Microsoft has collected 13 million work items and bugs since 2001 and used that data to create a machine learning model to tackle software bugs. According to the company, the model distinguishes between security bugs and non-security bugs 99% of the time and identifies high-priority bugs 97% of the time.
“At Microsoft, 47,000 developers generate nearly 30,000 bugs per month. These items are stored in over 100 AzureDevOps and GitHub repositories. To better tag and prioritize bugs at this scale, we simply couldn’t apply more people to the problem,” wrote Scott Christiansen, Microsoft’s senior security program manager, and Mayana Pereira, data and application specialist. Publish. “Large volumes of semi-organized data are great for machine learning.”
Early in the project, Microsoft knew it needed to look for data that was general enough and not suitable for a small number of examples, look for data that didn’t violate privacy rules, and consider generating data in a simulated environment. environment to overcome problems with data taken from nature.
As part of the process, security experts vetted the training data before it was fed into the machine learning model and statistical sampling was used to provide security experts with a manageable amount of data to review. .
“Our classification system must function as a security expert, which means that the subject matter expert is as important to the process as the data scientist,” wrote Christiansen Pereira.

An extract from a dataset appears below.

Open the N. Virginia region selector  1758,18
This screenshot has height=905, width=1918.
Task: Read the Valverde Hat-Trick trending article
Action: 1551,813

Collaboration between subject matter experts and data scientists was key to identifying all types and sources of data and the review process once viable data was identified. Data scientists select a data modeling technique, train the model and evaluate the performance of the model while security experts evaluate the model in production by monitoring the average number of bugs and manually reviewing a random sample of bugs, a explained Microsoft.
In the end, the model was able to classify the bugs accurately and, in a second step, was able to apply severity labels to the security bugs.
“The process didn’t end once we had a model that worked. To ensure that our bug modeling system keeps pace with Microsoft’s ever-evolving products, we perform automated training. The data is always approved by a security expert before the model is recycled, and we constantly monitor the number of bugs generated in production,” wrote Christiansen Pereira.
Additional details are available here.